[[ Document extract open ]]
Cataracts usually develop in both eyes but not necessarily equally or at the same time. It’s not unheard of to have cataract surgery in one eye only. Diabetes, high blood pressure, smoking, excessive alcohol consumption, eye injuries, prolonged sun exposure, corticosteroids (cortisone), and heredity are other important causes of early cataract formation, but most simply develop because the lens gets old. When cataracts “mature” or “ripen,” ie. become worse, the eye surgeon may then recommend removal.

Types of Cataracts Include:

Subcapsular cataracts occur at the back of the lens. These are common in diabetics or

those taking high doses of steroids.

Nuclear cataracts form deep in the central zone (nucleus) of the lens and are due to aging.

Cortical cataracts are white, wedge-shaped opacities that start in the periphery of the lens

and work their way to the center like spokes.

Secondary cataracts develop after cataract surgery. The capsule around the lens, which is

left behind during cataract surgery, becomes cloudy and blurs the vision.

Congenital cataracts are present at birth and may be genetic, associated with intrauterine

infection or trauma, or due to inherited diseases.
[[ Document extract closed ]]
## Work task 1
List every type of cataract named in the passage on cataracts.
## Work task 2
Set down the stretch of the passage on cataracts from "Cortical cataracts are" through "to inherited diseases.".
[[ Source material open ]]
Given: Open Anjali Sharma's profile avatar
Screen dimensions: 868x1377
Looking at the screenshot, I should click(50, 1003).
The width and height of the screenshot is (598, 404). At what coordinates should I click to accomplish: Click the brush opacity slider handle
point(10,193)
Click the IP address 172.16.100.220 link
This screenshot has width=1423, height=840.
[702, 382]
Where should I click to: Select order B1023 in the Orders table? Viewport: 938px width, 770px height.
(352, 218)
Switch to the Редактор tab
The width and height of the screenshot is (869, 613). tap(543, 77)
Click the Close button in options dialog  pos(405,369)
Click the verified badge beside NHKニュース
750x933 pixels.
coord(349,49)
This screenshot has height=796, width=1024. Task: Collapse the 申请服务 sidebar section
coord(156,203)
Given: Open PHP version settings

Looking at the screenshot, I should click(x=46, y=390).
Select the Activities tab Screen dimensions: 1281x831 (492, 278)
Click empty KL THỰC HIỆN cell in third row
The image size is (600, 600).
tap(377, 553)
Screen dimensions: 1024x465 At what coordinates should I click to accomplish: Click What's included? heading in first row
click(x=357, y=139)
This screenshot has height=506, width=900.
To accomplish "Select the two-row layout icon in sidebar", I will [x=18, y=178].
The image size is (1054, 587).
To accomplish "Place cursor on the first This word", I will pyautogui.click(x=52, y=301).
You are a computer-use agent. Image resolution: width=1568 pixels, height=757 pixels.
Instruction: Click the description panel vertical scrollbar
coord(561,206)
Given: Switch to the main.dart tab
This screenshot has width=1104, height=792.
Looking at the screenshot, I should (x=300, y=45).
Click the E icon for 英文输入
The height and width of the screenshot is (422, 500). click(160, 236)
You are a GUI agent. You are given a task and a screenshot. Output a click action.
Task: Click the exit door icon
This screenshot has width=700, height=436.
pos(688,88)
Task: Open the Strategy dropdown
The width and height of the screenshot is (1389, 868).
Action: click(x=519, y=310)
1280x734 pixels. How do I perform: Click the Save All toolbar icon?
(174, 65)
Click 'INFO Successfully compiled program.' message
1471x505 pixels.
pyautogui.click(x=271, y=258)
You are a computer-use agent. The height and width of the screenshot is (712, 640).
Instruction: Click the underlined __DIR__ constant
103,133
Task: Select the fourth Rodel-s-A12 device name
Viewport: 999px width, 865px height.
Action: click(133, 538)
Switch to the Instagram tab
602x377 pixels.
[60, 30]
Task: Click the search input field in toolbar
[[ Source material closed ]]
## Your solution 1
Subcapsular cataracts, nuclear cataracts, cortical cataracts, secondary cataracts, congenital cataracts

## Your solution 2
Cortical cataracts are white, wedge-shaped opacities that start in the periphery of the lens

and work their way to the center like spokes.

Secondary cataracts develop after cataract surgery. The capsule around the lens, which is

left behind during cataract surgery, becomes cloudy and blurs the vision.

Congenital cataracts are present at birth and may be genetic, associated with intrauterine

infection or trauma, or due to inherited diseases.